Yesterday we got word from Tim (The Whale Centre) and Jeffrey Tom (Jamie’s) that there were Killer Whales 4 miles off Lennard Light. John and I headed out on the Lil Salty to go out and see who the whales were. We got on scene and determined that the whales were in fact J pod. All whale watching companies made the call to stop watching the whales once they knew they were in fact SWKW.
We took a few photo of the whales to send to DFO and the Centre for Whale Research. John noticed a brand new calf with J31. We were both really excited to see the calf was very orange and still had fetal folds. We observed the new calf with J31 and J19.
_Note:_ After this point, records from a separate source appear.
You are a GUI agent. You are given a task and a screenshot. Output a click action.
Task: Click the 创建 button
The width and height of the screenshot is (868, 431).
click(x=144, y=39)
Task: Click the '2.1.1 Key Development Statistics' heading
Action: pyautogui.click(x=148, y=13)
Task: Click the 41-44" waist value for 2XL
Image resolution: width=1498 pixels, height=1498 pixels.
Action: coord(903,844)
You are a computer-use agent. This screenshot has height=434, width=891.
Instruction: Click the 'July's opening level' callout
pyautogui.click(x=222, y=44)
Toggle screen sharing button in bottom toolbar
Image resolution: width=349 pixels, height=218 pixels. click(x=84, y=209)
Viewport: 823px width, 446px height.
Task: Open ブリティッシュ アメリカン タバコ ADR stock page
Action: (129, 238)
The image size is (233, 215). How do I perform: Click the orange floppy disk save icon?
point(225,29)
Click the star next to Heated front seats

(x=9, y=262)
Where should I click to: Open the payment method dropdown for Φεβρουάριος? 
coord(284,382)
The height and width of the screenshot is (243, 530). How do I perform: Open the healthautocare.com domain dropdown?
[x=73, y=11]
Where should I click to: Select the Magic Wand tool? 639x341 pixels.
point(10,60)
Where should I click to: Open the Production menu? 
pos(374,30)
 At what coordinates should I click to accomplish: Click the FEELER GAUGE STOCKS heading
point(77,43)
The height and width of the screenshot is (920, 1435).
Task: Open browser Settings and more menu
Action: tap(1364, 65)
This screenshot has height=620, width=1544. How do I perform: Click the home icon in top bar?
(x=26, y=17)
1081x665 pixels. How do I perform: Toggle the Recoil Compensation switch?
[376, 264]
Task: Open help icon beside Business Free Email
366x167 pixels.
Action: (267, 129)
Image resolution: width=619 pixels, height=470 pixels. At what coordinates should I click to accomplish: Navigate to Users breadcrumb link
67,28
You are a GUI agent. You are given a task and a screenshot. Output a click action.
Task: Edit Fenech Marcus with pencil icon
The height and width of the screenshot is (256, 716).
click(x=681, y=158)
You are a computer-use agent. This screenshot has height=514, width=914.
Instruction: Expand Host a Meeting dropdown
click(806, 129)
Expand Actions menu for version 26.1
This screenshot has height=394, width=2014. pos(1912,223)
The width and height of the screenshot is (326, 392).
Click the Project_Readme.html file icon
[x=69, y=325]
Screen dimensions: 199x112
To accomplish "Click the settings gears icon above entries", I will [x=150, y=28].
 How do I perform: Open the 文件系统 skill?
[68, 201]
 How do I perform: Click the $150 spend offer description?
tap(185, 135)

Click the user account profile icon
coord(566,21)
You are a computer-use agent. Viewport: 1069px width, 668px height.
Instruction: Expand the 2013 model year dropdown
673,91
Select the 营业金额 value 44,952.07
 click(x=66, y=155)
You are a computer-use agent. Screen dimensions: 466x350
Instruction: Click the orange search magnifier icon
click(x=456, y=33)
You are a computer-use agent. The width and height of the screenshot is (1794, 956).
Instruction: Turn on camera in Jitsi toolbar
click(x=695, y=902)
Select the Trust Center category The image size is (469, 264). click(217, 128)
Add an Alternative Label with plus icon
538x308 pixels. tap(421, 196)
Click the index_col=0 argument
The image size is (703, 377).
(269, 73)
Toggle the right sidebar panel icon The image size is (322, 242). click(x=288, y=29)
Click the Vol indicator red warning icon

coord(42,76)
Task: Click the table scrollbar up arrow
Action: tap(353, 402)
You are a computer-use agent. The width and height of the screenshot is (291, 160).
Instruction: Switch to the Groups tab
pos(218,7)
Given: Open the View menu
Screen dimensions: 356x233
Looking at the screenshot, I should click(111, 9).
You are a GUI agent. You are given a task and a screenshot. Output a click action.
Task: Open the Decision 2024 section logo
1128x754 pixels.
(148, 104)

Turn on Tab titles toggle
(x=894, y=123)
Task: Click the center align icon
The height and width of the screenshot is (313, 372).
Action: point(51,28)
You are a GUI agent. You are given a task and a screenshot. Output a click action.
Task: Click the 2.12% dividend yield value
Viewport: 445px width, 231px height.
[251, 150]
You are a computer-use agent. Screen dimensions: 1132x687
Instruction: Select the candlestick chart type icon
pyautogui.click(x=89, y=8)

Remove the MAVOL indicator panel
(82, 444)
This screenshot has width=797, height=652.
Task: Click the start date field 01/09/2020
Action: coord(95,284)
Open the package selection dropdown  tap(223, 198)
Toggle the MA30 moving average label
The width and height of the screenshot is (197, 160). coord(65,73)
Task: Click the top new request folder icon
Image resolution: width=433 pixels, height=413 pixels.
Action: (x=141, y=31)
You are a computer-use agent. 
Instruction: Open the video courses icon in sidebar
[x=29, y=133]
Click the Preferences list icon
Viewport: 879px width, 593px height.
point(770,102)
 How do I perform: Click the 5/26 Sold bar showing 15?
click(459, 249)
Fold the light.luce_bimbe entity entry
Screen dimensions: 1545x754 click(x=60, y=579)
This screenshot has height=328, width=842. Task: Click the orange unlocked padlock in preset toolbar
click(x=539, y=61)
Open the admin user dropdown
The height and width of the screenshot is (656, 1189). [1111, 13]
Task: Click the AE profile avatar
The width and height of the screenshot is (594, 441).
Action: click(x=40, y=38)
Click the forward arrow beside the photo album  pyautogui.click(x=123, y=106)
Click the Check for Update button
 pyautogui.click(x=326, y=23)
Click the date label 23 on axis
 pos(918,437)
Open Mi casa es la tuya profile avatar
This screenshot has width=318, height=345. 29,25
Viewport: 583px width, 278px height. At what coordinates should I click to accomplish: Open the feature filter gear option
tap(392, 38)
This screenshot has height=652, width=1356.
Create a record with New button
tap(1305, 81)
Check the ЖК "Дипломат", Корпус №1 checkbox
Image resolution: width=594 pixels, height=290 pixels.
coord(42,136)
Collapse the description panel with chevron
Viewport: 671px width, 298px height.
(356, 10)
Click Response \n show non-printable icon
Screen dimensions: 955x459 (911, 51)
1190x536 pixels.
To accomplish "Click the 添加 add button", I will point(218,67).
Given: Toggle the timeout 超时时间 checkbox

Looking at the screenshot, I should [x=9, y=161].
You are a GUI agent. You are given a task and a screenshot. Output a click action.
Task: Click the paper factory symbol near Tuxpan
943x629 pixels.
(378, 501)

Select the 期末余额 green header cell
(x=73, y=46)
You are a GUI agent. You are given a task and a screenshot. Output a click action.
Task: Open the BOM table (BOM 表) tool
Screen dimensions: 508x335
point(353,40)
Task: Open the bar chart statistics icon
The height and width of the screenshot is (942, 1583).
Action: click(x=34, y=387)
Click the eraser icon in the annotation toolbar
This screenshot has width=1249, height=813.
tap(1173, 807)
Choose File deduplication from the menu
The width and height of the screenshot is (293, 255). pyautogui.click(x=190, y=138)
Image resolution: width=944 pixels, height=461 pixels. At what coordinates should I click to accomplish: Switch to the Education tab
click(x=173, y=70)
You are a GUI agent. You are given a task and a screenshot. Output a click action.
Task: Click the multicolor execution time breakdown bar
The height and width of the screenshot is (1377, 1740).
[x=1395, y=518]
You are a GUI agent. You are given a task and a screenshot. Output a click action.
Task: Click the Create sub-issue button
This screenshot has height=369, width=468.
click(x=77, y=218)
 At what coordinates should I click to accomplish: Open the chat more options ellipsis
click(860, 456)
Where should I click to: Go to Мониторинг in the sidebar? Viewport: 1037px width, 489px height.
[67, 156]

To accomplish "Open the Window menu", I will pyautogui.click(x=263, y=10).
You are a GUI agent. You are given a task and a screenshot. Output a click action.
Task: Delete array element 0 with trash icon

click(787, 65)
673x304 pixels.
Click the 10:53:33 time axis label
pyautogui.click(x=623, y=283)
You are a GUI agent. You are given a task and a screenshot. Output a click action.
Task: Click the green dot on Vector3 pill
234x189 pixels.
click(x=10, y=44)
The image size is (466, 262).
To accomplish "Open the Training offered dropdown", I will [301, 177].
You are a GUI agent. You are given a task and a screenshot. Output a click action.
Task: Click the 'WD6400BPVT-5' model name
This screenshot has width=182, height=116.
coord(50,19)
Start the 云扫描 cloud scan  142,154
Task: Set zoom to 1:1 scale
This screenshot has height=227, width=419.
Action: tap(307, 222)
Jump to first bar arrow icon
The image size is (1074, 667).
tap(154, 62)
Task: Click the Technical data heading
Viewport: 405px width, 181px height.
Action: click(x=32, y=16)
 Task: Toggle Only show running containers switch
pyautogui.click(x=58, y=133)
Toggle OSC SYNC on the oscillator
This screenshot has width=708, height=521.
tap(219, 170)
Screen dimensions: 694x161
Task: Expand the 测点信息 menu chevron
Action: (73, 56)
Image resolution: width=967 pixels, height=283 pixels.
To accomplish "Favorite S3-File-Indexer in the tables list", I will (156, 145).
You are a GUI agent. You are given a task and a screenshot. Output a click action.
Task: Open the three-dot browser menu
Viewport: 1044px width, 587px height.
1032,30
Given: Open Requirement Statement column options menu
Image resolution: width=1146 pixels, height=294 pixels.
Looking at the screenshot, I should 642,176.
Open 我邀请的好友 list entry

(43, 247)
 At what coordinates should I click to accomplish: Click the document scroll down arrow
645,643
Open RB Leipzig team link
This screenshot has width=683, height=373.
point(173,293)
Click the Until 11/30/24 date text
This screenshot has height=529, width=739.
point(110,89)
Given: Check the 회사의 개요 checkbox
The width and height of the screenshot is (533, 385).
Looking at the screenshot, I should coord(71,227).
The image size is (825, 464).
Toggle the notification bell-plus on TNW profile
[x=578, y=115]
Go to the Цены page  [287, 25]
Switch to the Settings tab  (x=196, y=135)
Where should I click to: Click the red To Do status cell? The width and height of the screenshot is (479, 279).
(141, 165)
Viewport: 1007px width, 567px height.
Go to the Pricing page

We see J pod once a year, the last time we saw them was June 8th, 2018, they were also heading down the coast.
Here is some info on these Killer Whales from The Centre for Whale Research:
The Southern Resident Killer Whales (also called orcas/Orcinus orca) are a large extended family, or clan, comprised of three pods: J, K, and L pods. Within each pod, families form into sub-pods centered around older females, usually grandmothers or great-grandmothers. Both male and female offspring remain in close association with their mothers for life.
Each Southern Resident pod uses a distinctive dialect of calls (sounds) to communicate. Certain calls are shared between all three pods. The calls used by the Southern Resident community are unlike the calls used by any other community of killer whales. These calls can travel ten miles or more underwater.
From spring through fall, the Southern Resident killer whales are most often seen in the protected inshore waters of the Salish Sea. The Salish Sea includes the Strait of Juan de Fuca, Strait of Georgia, and Puget Sound, and all their connecting channels and adjoining waters, and the waters around and between the San Juan Islands in Washington State and the Gulf Islands in British Columbia.
Photos were taken with a permit and no guests were on board.